• **Extrait du document**
((

Leur désir ardent de Dieu, leurs talents complémentaires, leur amour puisé à la Source, ont permis à Raoul et Madeleine d’avoir une réelle fécondité spirituelle. Quelle consolation pour ces époux privés d’enfants que de s’entendre appeler, dans de nombreux pays d’Afrique, « Papa Raoul » et « Maman Madeleine » ! Leurs enfants adoptifs vont même devenir innombrables. En effet, une fois la bataille pour la construction du village d’Adzopé entamée, ils reçoivent des sollicitations de religieux et de médecins – du monde entier – désarmés devant la marée noire de la lèpre.

Les Follereau commencent alors plusieurs tours du monde, alertant l’opinion, dénonçant l’exclusion dont les lépreux sont victimes, appelant – c’est une première – à la coordination de tous les efforts, de toutes les bonnes volontés. Ils contribuent à donner aux chercheurs, aux médecins, aux hommes de terrain, les moyens qui permettront de guérir quelque 15 millions de malades. Cette organisation phénoménale a valu à Raoul Follereau d’être souvent cité comme précurseur de l’action humanitaire.

))

• **Exercice écrit**
Recopiez, s'il vous plaît, le passage du texte sur les Follereau commençant à « Les Follereau commencent » et se terminant à « de l’action humanitaire. », en remplaçant « tours du monde » par « voyages lointains ».

• **Lignes répertoriées**
((

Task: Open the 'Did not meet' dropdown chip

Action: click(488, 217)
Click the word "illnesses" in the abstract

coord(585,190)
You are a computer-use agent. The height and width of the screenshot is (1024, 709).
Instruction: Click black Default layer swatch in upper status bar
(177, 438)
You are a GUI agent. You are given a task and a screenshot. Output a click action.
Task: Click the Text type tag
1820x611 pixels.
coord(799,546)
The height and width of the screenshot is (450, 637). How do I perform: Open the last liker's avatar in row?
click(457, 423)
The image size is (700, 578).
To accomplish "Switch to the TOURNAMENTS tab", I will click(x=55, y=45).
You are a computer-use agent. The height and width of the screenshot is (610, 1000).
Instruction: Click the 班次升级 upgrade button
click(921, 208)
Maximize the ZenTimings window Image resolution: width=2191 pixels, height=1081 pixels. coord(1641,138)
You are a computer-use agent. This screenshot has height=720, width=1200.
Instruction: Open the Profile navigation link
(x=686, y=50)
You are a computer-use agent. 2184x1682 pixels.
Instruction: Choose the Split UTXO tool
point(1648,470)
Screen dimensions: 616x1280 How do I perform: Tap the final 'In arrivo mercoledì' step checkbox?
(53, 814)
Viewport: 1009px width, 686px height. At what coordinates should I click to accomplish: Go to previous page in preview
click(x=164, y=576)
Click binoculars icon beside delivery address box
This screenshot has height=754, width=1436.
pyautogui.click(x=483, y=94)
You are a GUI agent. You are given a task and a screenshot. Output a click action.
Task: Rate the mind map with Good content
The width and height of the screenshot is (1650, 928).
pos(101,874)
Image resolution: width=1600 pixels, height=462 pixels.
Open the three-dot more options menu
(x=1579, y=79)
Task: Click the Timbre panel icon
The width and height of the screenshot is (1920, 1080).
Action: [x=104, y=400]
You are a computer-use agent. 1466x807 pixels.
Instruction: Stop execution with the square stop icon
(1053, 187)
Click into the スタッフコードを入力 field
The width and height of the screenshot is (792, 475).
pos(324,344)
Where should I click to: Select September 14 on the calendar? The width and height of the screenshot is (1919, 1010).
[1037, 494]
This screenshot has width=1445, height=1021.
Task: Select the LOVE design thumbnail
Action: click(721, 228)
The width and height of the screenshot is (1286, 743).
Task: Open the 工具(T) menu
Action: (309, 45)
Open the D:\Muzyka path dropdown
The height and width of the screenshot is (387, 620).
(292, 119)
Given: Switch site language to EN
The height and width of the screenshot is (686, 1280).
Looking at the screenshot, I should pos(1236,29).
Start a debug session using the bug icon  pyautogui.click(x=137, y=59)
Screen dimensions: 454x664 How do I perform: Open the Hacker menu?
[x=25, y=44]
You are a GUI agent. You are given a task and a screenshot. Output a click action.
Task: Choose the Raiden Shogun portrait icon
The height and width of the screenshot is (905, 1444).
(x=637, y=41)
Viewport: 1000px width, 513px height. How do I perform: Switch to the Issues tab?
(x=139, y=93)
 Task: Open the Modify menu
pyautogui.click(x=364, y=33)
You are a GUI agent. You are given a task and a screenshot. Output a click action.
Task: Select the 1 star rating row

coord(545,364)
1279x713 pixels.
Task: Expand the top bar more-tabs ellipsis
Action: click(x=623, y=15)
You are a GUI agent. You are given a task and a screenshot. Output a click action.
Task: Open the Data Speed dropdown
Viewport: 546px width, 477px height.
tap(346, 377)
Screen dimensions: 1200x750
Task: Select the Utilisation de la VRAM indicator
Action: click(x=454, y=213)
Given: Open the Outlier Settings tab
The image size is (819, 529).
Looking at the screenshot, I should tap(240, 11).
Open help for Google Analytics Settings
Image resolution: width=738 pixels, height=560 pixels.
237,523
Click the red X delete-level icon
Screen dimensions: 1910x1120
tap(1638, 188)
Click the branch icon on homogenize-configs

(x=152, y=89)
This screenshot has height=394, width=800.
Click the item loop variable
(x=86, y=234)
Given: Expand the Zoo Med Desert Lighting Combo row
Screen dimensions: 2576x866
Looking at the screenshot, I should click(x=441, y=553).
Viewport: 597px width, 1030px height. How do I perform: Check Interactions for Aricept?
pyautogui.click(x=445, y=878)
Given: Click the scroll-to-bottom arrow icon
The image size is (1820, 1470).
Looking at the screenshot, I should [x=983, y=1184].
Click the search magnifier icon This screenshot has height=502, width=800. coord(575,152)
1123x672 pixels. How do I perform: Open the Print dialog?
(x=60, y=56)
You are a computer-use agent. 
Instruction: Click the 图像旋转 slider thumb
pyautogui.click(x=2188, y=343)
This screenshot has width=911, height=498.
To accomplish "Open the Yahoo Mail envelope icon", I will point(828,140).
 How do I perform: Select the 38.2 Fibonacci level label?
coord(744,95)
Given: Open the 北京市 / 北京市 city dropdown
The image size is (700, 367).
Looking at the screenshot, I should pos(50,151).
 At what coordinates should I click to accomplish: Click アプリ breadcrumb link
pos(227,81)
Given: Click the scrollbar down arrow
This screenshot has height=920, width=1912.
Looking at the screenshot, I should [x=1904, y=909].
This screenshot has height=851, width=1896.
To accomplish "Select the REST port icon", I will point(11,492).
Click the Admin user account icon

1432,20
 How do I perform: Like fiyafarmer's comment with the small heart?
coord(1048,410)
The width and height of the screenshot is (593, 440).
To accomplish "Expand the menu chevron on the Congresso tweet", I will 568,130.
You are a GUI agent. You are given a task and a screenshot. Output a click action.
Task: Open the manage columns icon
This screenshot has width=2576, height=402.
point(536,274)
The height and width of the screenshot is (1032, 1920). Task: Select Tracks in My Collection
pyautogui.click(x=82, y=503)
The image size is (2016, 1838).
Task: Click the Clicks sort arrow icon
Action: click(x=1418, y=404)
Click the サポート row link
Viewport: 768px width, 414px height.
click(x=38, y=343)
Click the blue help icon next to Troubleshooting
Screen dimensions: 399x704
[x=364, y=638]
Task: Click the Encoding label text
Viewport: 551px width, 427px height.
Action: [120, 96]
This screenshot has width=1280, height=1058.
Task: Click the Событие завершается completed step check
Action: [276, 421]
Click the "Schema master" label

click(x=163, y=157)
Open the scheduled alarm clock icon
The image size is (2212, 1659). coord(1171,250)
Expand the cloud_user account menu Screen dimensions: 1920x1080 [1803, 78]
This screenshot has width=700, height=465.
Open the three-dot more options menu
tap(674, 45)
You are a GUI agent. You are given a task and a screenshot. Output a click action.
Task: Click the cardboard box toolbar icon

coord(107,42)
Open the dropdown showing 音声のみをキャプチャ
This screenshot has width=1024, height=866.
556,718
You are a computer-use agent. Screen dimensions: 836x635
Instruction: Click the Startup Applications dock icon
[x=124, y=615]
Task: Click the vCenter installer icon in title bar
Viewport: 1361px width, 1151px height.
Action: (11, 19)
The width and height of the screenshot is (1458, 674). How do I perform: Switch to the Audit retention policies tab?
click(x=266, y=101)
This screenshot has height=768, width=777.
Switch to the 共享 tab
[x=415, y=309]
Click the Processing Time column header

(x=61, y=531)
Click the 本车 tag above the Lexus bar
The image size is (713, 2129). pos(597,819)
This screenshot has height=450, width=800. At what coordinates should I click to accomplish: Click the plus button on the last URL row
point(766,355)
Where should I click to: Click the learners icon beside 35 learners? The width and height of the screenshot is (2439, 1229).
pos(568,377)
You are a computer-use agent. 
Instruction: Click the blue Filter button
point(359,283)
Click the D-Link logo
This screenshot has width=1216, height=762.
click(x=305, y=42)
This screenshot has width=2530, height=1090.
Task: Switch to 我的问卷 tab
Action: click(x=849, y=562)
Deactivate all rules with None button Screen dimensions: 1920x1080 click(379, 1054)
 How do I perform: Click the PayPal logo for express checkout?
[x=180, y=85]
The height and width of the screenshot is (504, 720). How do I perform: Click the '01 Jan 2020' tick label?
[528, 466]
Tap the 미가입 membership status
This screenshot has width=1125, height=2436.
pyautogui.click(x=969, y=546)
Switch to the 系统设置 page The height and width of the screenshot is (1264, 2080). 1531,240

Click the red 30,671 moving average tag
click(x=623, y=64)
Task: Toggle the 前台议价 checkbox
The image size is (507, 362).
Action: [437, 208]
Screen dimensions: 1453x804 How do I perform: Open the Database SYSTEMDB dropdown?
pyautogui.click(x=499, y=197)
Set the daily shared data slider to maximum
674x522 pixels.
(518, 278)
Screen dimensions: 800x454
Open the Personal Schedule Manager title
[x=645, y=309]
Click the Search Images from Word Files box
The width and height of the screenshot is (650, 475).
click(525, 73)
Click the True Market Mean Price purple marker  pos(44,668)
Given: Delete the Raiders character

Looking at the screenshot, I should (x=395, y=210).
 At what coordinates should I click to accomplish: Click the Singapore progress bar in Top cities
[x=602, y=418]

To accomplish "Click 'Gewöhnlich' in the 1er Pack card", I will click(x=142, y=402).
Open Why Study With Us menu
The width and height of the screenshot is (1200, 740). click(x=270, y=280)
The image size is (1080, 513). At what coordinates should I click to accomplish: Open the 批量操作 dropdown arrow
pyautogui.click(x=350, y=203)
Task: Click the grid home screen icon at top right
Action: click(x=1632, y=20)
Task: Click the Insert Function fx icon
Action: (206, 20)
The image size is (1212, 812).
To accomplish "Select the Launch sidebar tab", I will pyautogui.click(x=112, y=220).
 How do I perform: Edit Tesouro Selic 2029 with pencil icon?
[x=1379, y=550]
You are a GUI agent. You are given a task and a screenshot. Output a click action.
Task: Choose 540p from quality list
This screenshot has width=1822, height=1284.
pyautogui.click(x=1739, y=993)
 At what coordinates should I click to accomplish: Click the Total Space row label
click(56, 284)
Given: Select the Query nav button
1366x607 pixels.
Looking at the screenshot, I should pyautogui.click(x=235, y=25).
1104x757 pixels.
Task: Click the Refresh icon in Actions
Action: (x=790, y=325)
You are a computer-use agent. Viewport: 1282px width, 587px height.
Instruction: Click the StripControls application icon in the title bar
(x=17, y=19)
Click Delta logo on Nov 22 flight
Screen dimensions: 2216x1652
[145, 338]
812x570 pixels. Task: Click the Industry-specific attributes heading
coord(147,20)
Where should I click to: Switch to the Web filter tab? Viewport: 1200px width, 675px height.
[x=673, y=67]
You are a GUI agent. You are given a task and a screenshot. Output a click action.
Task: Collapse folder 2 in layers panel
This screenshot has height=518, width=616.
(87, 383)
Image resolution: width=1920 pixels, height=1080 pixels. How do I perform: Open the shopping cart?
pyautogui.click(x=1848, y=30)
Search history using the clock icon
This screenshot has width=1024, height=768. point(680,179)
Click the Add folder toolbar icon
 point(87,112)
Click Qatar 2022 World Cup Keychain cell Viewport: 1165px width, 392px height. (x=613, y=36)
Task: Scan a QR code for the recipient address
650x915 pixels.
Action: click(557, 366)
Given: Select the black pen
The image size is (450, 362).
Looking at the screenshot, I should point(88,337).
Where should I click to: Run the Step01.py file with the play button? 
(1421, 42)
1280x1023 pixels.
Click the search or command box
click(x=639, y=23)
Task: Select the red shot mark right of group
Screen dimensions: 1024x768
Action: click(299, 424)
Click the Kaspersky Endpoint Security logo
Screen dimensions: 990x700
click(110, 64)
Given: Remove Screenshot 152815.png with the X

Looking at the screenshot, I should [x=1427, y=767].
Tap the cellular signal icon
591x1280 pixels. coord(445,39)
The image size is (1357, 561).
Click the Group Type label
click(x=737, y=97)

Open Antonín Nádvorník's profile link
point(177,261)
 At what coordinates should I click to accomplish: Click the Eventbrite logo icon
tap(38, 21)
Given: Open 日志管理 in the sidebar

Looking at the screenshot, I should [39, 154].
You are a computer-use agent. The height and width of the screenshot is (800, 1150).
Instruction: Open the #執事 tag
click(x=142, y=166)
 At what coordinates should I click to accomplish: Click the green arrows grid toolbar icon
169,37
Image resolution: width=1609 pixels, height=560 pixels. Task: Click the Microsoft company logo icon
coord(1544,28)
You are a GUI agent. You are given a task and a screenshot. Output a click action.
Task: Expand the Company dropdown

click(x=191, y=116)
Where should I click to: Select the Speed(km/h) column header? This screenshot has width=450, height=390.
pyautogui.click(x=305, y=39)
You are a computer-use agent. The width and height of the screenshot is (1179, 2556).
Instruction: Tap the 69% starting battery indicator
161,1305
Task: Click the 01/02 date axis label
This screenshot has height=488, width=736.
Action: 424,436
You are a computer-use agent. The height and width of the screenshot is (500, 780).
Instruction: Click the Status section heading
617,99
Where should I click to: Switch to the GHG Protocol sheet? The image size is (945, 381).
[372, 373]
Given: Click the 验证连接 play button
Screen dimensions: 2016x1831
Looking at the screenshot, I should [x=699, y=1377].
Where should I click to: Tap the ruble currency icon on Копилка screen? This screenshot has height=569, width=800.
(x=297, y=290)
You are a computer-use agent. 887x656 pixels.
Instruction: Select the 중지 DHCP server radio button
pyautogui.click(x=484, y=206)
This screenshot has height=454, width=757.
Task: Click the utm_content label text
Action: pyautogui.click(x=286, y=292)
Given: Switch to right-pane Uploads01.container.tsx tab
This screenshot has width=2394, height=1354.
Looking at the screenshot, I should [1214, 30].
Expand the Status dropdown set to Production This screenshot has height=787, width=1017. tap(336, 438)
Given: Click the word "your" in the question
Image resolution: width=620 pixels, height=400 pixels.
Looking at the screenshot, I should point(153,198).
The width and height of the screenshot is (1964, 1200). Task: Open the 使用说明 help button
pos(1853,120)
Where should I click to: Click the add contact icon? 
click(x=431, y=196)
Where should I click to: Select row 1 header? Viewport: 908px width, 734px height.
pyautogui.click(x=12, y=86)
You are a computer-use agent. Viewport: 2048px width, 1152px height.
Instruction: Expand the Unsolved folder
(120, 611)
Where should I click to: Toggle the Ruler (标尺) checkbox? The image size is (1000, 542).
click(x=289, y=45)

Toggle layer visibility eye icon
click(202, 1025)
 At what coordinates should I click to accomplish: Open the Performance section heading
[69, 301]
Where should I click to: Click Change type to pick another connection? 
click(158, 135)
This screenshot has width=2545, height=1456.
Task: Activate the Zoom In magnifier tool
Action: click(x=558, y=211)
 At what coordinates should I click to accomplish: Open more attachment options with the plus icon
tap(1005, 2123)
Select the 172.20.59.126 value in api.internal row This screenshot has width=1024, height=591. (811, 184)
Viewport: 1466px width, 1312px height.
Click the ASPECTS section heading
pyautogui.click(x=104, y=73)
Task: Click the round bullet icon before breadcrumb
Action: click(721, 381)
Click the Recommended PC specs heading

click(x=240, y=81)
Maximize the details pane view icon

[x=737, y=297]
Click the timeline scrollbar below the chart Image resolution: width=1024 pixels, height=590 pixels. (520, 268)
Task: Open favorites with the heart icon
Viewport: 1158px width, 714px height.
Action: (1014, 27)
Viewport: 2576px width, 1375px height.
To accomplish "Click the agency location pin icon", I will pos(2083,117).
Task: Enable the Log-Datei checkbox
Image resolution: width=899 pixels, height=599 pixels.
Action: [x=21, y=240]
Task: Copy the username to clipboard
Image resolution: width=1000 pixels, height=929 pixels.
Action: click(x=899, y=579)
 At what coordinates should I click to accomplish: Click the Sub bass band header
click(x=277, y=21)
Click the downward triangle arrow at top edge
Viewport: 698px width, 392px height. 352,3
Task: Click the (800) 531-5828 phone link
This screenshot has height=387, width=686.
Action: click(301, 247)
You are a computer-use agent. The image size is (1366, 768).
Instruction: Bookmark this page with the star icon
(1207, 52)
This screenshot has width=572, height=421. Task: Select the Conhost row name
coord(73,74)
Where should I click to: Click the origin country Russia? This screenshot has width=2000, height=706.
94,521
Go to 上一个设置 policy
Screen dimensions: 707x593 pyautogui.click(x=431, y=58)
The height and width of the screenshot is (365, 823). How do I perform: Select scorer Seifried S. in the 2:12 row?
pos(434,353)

))

• **Réponse à l'exercice**
Les Follereau commencent alors plusieurs voyages lointains, alertant l’opinion, dénonçant l’exclusion dont les lépreux sont victimes, appelant – c’est une première – à la coordination de tous les efforts, de toutes les bonnes volontés. Ils contribuent à donner aux chercheurs, aux médecins, aux hommes de terrain, les moyens qui permettront de guérir quelque 15 millions de malades. Cette organisation phénoménale a valu à Raoul Follereau d’être souvent cité comme précurseur de l’action humanitaire.